Wolves, such as this one seen in France in 2015, are at risk of local extinction in Norway, where there are 105 to 112 individuals, according to the latest count Photo: AFP
A researcher in Norway launched the latest salvo Wednesday in a fierce, sometimes caustic debate on how legal hunting impacts the poaching of large predators.
Many regional and national governments in Europe and North America have long promoted the controlled killing of wolves, bears and big cats -- some of them endangered species -- to discourage illegal hunting.
Farmers, meanwhile, favor such policies because they decrease the number of predators preying on livestock.
A controversial study published last year challenged the rationale for these practices, reporting that poaching of wolves in two US states -- where policies flipped back and forth a half-a-dozen times within a decade -- increased when culling was permitted.
The findings were widely reported, and hailed by conservationists as evidence that state-sponsored culling is bad policy.
But Audun Stien, an applied ecologist at the Norwegian Institute of Nature Research, told AFP this research has "severe shortcomings" and "should be ignored".
"The conclusion that poaching increases with legal culling is without empirical support," he said.
Both the original study -- led by Guillaume Chapron, a researcher at the Swedish University of Agricultural Sciences -- and Stien's critique were published in Proceedings of the Royal Society B, a leading scientific journal.

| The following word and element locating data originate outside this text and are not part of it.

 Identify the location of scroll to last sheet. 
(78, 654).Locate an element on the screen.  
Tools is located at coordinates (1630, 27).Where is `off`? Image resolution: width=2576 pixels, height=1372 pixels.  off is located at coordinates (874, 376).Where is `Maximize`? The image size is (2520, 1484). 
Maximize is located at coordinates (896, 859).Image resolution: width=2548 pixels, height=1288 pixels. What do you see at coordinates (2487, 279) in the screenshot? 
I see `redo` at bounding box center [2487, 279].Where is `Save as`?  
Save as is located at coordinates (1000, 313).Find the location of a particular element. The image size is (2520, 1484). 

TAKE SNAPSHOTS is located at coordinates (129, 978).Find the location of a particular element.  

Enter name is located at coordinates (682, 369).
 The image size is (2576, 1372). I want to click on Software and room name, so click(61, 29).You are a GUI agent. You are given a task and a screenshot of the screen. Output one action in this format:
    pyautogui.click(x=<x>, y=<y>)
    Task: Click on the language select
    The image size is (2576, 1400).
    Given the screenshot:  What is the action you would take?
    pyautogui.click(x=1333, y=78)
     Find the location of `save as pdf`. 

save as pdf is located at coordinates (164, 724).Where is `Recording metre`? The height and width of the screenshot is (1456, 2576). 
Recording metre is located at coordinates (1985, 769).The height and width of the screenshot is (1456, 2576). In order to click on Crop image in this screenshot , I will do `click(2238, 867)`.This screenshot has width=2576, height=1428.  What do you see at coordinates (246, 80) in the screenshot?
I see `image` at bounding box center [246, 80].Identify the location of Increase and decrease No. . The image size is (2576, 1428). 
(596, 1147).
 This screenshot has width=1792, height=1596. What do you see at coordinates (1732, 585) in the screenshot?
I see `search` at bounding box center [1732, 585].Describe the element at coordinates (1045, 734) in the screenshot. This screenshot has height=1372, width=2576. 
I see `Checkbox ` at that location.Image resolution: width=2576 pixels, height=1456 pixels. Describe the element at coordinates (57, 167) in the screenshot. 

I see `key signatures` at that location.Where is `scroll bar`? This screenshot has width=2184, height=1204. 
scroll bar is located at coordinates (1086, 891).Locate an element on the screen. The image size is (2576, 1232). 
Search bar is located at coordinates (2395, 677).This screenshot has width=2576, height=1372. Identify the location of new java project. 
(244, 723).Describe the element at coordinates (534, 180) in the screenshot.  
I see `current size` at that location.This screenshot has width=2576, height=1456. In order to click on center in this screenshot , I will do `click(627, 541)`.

Stien's objections are three-fold.
He accuses Chapron and his co-author of selectively ignoring earlier research from Wisconsin -- the only other study on the question -- that appears to reach the opposite conclusion.
Chapron notes that he cited the study, and explicitly rejected its findings as lacking in rigor.
The wolves are caught in a tug-of-war between sheep farmers and environmental activists.
There are 105 to 112 wolves in Norway, according to the latest count. The species is at risk of local extinction.